Where a line contains "Task: Tap the avatar next to 아기가 둘인데요 message", begin there and restate word for word every line to the end of the entries below, pictures excluded.

----

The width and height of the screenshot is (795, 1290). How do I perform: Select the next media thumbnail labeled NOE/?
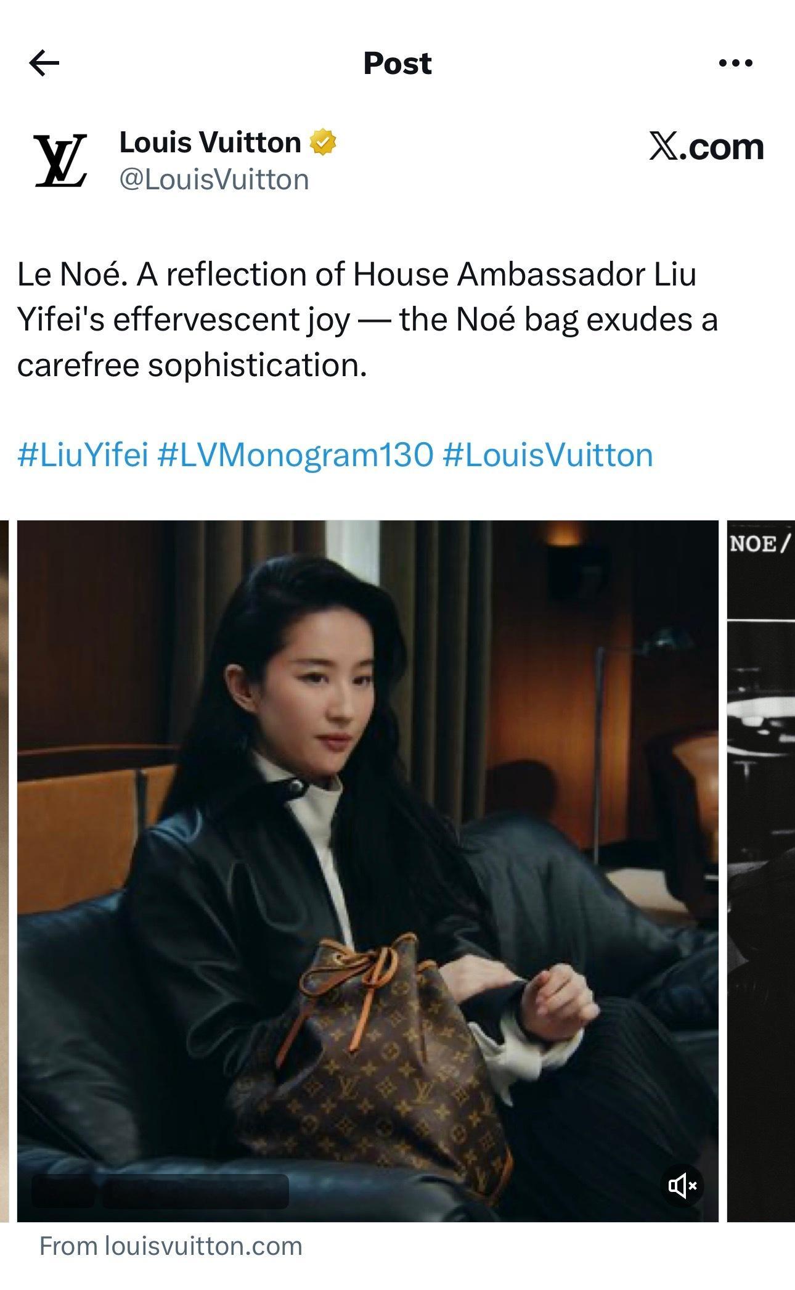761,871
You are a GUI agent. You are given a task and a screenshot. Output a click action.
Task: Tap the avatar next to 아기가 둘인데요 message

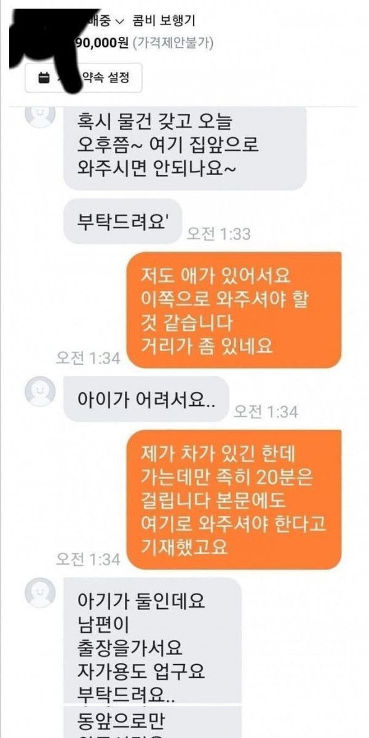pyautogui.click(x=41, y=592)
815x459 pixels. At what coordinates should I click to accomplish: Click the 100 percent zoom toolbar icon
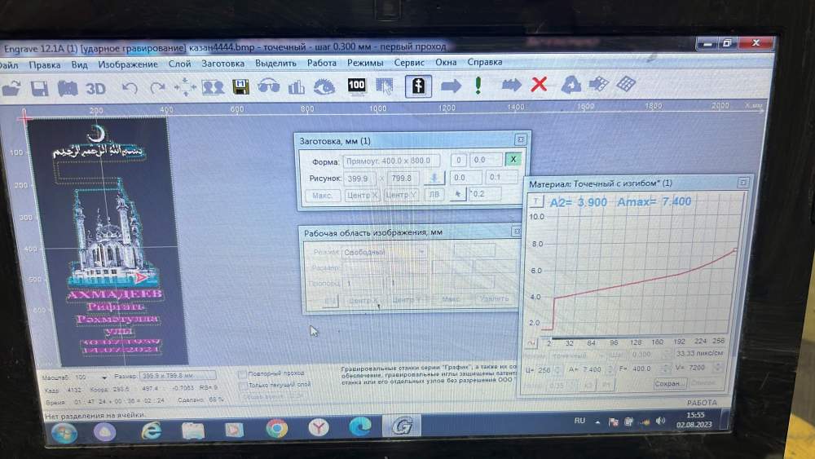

----

__Result of the task__.
Task: Tap the avatar next to 아기가 둘인데요 message

pyautogui.click(x=41, y=592)
815x459 pixels. At what coordinates should I click to accomplish: Click the 100 percent zoom toolbar icon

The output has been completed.